Counseling gays into reparative therapy to make them try to act against their nature as they were created, is is not a good idea.  Celibacy as an obligation for all who have a homosexual orientation is needlessly cruel and I would think it flies in the face of 1Cor.7:8-9.  Paul indicates that celibacy is only for those Christians who can contain themselves sufficiently to live in continence.  Those who cannot should marry rather than to fall into sinful behaviors. (Of course, that raises the issue of whether the Church should consider whether gays in monagamous relationships should be viewed as acting sinfully - I would think that God des not require us to do the impossible, and it is clear than not all are called to celibacy.)
This commentary of mine, of course, is not anything other than a criticism of the current teaching of the magisterium.
S Bond
14 years 3 months ago
Joann, I'm glad I came back and checked this thread.  You write with great compassion and sense.

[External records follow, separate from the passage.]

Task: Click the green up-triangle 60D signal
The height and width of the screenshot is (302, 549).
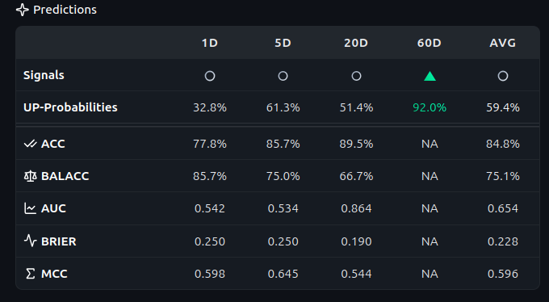Action: pyautogui.click(x=430, y=76)
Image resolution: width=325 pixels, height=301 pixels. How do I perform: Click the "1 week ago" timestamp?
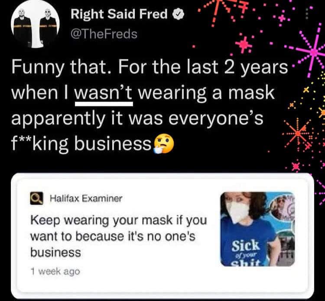[x=55, y=272]
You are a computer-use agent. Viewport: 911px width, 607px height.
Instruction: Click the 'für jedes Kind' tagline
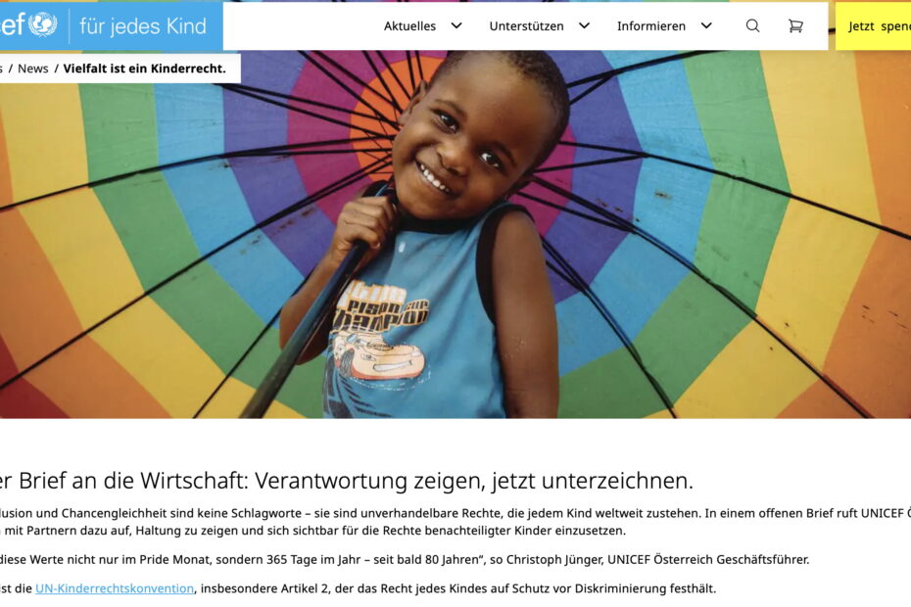tap(143, 26)
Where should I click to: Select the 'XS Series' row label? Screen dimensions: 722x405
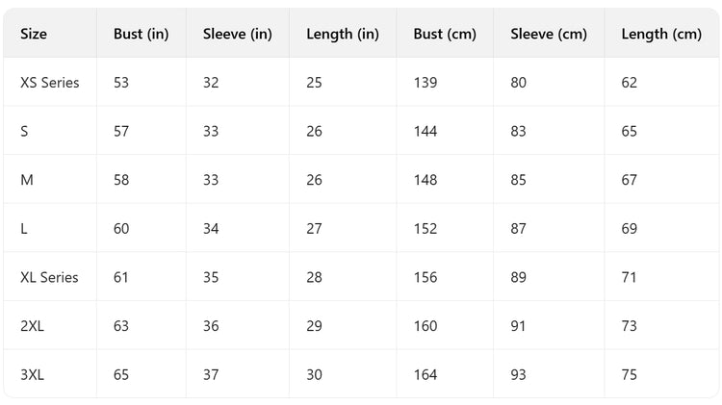[49, 83]
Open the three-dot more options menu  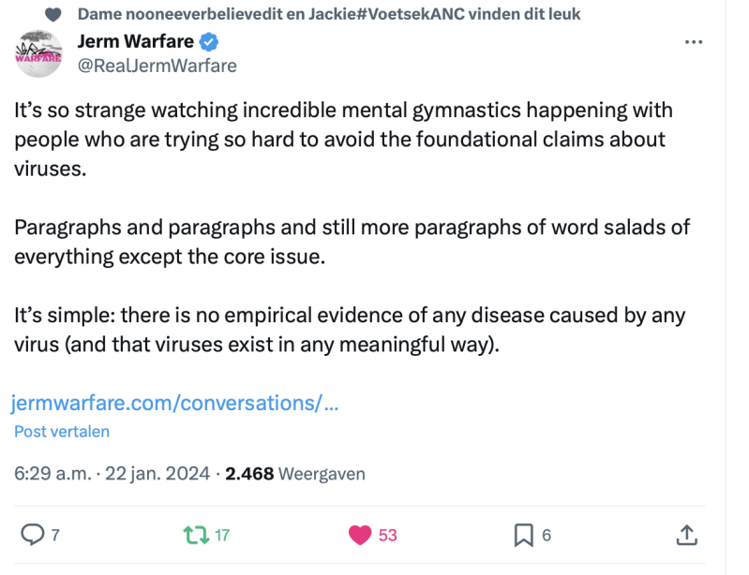[694, 42]
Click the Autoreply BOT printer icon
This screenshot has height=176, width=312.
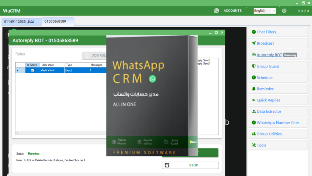click(253, 55)
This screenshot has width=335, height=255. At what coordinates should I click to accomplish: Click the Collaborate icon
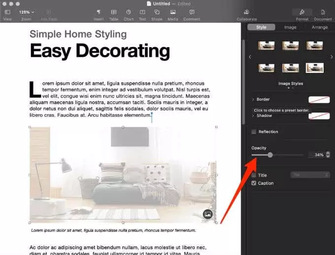coord(246,12)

I'm still praying that the Catholic hierarchy come out against the pending legislation in Uganda.  The silence is unreal to me - and as I asked in another thread, are we a pro-life people or not?  How can we tolerate this population being targeted by execution laws?  Especially bizarre in a country with a large Catholic population.
I was thinking tonight - do folks suppose that when Jesus wrote in the dirt, as the crowd was getting ready to stone that woman, he was writing, ''She's not gay, so let her live''?
We will pay for our sins against gay and transgender people.